-- TRY IT --
Give back only the lines in the records below from the one with "10 (164, 1326)" to the one with "25 (299, 1516)", both inclusive, word for word.

-- RECORDS FOR THE EXERCISE --
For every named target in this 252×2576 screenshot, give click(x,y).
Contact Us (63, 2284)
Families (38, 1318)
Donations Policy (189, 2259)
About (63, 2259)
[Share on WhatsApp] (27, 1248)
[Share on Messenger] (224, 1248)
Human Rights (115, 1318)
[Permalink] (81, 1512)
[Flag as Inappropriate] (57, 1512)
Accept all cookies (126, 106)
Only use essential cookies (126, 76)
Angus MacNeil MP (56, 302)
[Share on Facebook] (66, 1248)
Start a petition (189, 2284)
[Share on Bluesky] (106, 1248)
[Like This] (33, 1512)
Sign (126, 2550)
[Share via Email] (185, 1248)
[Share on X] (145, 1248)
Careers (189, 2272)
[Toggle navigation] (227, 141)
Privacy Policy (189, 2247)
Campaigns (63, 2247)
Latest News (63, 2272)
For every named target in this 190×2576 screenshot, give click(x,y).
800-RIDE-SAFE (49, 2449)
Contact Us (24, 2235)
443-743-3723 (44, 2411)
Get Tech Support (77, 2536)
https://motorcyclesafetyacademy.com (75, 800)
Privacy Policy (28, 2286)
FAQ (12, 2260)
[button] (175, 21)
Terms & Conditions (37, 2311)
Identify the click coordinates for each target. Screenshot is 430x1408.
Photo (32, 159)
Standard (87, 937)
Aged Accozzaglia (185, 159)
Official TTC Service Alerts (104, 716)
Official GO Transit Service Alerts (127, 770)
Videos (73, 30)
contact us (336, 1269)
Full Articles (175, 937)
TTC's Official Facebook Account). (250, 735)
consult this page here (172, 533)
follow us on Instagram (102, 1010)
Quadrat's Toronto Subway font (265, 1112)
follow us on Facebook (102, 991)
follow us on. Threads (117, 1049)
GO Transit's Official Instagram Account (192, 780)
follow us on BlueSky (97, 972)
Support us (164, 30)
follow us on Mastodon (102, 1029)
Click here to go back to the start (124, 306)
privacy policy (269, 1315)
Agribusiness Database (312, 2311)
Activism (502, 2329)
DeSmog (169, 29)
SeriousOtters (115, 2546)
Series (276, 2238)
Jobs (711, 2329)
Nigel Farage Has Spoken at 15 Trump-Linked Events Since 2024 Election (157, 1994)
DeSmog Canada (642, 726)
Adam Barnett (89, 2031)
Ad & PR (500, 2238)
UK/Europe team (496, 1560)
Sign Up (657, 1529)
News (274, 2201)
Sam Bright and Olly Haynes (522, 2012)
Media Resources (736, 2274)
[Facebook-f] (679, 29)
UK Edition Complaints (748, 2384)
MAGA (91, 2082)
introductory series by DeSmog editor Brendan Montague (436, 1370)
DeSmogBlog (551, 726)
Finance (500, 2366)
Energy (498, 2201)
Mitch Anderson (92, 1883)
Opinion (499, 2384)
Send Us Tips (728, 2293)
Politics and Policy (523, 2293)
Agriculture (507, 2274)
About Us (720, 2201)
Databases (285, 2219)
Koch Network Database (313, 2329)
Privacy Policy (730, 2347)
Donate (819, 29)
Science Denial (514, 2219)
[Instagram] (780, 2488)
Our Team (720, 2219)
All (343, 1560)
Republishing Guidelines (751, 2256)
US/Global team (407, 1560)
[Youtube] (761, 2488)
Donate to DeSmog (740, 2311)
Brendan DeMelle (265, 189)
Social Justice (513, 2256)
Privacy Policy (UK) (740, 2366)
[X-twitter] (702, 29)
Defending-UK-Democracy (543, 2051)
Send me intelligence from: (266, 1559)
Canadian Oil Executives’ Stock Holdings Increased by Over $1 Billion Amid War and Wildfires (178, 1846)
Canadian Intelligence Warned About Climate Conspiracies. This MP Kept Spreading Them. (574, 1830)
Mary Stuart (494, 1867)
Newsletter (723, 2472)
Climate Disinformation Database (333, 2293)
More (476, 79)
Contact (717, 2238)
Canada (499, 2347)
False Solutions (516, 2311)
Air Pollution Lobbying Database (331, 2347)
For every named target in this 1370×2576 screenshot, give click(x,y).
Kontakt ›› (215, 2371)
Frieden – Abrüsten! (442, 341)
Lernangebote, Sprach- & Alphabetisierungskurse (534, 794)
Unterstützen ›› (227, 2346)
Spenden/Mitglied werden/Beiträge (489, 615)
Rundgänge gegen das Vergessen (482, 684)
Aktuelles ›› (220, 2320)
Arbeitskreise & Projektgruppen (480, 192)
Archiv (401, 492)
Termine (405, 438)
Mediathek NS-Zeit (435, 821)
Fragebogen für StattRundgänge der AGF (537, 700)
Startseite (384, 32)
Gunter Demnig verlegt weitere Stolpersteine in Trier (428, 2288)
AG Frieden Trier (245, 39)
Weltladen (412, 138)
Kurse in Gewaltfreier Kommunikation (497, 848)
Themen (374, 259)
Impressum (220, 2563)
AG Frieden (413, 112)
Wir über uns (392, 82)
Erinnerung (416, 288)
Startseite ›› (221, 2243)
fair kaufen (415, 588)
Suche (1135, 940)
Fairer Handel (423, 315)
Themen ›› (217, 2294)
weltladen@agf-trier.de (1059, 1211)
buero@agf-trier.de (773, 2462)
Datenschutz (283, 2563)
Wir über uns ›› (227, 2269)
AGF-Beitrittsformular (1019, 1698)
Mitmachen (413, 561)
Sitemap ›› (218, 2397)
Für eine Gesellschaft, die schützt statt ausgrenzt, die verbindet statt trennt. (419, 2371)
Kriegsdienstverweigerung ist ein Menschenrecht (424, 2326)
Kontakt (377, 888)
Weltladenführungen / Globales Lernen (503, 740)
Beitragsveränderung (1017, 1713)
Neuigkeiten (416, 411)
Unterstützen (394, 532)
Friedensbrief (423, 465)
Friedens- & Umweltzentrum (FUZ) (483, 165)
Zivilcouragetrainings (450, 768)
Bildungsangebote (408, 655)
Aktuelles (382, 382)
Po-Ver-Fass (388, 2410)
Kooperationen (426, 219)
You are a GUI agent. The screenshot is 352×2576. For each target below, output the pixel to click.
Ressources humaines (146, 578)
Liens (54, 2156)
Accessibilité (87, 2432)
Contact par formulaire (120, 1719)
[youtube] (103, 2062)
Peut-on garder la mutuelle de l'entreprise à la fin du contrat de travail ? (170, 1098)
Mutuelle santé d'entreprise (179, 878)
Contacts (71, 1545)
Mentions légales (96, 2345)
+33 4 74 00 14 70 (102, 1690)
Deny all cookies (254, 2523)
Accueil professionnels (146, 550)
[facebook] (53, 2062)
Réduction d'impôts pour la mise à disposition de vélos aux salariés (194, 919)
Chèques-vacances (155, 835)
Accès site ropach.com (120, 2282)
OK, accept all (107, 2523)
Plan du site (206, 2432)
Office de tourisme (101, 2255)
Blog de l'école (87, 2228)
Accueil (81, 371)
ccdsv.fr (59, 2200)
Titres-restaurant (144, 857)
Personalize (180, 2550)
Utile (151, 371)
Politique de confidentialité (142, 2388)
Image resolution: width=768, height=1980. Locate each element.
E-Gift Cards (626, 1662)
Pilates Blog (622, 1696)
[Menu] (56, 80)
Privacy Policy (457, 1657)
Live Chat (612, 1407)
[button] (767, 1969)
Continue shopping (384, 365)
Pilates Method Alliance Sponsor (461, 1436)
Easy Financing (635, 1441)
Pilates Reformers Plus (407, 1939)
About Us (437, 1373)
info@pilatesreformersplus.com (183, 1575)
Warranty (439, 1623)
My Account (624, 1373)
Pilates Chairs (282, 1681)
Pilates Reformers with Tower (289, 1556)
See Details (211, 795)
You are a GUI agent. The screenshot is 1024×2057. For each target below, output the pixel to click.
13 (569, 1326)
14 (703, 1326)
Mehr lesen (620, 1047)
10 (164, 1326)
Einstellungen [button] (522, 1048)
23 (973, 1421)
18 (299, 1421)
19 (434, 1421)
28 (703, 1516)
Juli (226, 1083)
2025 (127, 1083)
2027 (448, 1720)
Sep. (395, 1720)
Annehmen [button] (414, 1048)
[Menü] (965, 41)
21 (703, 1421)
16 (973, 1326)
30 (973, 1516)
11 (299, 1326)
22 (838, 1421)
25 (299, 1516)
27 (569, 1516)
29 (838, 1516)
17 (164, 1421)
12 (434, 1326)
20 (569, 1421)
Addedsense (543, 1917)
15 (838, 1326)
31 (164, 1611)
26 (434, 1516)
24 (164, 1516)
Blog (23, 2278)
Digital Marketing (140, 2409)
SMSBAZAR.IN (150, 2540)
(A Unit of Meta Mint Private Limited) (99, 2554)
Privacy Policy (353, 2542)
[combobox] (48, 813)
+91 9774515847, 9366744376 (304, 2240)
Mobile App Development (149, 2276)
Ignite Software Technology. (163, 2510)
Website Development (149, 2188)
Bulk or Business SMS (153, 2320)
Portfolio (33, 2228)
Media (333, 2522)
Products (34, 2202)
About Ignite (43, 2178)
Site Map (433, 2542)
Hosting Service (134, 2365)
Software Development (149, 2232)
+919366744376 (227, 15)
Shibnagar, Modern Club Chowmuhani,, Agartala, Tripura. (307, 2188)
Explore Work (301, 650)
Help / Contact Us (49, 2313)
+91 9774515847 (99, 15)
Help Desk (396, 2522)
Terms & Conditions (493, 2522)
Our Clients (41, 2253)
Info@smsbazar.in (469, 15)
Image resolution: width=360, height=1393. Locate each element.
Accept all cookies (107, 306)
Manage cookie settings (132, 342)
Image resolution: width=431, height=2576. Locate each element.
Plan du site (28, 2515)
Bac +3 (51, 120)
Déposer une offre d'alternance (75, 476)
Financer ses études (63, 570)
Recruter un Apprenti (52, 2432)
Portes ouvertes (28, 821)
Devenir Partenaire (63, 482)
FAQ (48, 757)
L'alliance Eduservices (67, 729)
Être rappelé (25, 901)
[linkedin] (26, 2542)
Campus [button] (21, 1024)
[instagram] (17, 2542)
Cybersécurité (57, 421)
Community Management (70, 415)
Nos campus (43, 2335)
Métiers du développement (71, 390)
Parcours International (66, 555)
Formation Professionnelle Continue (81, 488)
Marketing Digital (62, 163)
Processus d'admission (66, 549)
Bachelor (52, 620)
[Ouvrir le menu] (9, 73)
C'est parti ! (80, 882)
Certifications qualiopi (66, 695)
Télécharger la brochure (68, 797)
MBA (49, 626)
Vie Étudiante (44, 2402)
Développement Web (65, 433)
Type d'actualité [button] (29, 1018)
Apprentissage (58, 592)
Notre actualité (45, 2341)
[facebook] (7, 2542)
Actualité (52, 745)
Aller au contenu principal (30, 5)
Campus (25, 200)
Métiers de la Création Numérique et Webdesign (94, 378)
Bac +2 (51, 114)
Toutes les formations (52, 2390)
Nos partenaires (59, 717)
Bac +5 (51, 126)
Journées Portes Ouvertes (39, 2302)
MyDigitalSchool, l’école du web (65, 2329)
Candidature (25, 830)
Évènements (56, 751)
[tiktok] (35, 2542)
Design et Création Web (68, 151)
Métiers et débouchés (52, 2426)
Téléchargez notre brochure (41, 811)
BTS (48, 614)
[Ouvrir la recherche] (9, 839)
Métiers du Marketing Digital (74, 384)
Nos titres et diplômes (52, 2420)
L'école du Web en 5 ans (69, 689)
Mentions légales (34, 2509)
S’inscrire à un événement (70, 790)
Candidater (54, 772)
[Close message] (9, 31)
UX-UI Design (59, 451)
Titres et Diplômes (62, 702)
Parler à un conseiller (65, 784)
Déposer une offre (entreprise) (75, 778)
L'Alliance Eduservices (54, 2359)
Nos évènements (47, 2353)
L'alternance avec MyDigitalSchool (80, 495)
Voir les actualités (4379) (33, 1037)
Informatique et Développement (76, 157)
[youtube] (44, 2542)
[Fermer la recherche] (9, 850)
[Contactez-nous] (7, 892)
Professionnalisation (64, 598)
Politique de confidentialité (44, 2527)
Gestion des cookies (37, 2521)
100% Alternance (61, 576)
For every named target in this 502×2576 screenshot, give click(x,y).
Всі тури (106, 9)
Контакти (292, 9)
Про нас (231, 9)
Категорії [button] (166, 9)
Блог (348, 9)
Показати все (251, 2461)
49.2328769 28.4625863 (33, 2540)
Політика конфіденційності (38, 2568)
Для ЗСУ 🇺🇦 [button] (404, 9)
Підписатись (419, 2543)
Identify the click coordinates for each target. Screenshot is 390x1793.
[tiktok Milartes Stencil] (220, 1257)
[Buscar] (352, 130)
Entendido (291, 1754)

-- TASK RESPONSE --
10 (164, 1326)
Einstellungen [button] (522, 1048)
23 (973, 1421)
18 (299, 1421)
19 (434, 1421)
28 (703, 1516)
Juli (226, 1083)
2025 (127, 1083)
2027 (448, 1720)
Sep. (395, 1720)
Annehmen [button] (414, 1048)
[Menü] (965, 41)
21 (703, 1421)
16 (973, 1326)
30 (973, 1516)
11 (299, 1326)
22 (838, 1421)
25 (299, 1516)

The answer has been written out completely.